* **PROBLEM DETAILS**
Below are lines of data; restate word for word those running from the line containing "The image size is (1568, 772)." to the line containing "Task: Click the dashed line right of OR", inclusive, and no others.

PROVIDED RECORDS Start Marker

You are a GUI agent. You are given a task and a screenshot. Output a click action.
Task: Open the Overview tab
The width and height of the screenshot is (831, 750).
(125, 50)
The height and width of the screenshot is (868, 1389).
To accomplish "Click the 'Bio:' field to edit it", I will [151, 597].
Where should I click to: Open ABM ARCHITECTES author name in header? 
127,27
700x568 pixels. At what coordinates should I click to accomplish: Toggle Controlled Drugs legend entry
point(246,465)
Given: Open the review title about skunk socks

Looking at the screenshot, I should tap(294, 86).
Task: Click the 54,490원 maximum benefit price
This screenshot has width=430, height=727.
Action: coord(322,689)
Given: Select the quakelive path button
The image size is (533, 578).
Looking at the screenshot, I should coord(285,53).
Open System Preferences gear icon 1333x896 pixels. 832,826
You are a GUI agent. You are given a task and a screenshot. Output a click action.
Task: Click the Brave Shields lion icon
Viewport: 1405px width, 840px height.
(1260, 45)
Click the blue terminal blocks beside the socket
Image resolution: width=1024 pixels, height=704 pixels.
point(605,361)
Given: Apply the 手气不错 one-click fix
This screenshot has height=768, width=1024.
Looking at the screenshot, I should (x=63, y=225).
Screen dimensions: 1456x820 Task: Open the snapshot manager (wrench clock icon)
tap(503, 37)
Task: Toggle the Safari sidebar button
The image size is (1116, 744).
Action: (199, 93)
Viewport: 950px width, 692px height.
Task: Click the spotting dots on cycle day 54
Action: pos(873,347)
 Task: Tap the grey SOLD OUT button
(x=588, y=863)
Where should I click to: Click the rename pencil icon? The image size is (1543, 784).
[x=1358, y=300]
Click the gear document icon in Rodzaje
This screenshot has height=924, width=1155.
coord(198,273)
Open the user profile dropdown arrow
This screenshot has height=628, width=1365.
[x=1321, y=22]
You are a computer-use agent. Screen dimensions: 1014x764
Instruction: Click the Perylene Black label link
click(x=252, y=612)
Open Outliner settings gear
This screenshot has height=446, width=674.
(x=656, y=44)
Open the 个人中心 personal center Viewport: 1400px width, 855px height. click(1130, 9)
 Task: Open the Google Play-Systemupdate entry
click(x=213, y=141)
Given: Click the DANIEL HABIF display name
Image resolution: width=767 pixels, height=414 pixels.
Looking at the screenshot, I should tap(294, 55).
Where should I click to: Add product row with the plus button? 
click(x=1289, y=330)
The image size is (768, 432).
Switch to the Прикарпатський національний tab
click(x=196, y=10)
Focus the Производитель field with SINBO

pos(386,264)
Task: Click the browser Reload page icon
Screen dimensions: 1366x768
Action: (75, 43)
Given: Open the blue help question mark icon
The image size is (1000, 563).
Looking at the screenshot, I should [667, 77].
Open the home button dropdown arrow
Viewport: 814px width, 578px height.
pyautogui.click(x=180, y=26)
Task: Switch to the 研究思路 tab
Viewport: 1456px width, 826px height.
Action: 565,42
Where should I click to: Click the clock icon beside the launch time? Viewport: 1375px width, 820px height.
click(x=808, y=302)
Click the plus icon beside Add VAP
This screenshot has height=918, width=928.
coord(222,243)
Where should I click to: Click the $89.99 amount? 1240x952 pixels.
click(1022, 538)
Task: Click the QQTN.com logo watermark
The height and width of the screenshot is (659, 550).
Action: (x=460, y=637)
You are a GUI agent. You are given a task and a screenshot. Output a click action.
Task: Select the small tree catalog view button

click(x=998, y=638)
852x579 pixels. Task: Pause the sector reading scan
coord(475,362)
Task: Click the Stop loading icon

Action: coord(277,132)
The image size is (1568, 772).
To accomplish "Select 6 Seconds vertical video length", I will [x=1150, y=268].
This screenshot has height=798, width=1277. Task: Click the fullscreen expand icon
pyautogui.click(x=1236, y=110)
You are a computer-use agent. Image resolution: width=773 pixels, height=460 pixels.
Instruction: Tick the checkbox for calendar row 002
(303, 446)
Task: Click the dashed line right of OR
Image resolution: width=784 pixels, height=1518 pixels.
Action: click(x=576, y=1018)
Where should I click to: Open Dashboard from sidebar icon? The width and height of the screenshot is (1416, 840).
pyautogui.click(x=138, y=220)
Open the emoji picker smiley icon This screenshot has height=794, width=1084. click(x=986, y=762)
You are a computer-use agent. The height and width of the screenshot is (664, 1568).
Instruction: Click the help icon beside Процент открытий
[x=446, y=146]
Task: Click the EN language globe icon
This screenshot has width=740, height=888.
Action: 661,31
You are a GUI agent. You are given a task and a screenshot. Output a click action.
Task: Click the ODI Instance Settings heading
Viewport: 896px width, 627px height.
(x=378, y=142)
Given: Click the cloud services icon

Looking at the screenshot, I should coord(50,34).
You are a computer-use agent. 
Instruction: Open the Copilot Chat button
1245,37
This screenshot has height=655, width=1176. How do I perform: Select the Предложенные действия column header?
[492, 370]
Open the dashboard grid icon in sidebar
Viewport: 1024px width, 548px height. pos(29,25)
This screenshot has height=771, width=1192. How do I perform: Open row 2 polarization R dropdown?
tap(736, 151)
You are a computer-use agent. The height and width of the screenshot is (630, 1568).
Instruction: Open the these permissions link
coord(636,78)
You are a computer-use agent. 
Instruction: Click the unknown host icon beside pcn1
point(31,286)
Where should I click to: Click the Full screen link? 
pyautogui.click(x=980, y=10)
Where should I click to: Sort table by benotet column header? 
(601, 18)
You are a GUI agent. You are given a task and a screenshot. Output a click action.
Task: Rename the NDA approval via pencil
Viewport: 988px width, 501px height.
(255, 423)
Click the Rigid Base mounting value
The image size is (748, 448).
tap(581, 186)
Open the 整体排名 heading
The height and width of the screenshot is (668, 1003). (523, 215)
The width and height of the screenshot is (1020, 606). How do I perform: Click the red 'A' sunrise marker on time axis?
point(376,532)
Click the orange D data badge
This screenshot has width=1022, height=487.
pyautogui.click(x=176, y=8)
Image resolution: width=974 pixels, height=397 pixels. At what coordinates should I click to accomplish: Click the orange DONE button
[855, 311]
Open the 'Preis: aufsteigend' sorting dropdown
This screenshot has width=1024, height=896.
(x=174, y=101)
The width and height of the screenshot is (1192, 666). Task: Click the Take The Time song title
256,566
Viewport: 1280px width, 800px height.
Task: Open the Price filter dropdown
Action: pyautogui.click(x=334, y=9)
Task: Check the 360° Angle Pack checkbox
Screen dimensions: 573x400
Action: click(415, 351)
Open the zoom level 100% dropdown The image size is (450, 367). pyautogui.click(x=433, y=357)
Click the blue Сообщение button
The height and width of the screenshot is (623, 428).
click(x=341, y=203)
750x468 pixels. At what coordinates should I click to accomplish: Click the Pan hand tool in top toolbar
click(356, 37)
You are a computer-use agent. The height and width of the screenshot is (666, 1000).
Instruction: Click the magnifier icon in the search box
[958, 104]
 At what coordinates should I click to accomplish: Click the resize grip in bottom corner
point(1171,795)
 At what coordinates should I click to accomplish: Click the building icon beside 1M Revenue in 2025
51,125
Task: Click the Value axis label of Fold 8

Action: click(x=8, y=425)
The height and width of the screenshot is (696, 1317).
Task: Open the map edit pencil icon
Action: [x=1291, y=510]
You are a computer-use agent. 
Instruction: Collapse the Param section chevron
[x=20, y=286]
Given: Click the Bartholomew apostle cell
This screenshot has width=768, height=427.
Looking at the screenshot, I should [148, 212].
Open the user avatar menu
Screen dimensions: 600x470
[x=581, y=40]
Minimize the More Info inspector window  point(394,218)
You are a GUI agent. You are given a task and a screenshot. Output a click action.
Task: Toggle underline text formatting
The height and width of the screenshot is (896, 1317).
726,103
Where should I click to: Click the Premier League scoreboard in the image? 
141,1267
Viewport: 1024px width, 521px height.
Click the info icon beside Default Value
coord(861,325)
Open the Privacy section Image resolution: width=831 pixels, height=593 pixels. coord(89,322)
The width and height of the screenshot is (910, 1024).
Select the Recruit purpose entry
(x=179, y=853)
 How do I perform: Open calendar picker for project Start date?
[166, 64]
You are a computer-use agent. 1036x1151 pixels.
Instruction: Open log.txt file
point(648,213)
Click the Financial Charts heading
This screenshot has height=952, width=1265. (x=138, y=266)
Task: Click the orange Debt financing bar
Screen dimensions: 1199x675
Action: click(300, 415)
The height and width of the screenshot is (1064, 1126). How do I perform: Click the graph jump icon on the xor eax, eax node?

PROVIDED RECORDS End Marker

* **RESPONSE BELOW**
The image size is (1568, 772).
To accomplish "Select 6 Seconds vertical video length", I will [x=1150, y=268].
This screenshot has height=798, width=1277. Task: Click the fullscreen expand icon
pyautogui.click(x=1236, y=110)
You are a computer-use agent. Image resolution: width=773 pixels, height=460 pixels.
Instruction: Tick the checkbox for calendar row 002
(303, 446)
Task: Click the dashed line right of OR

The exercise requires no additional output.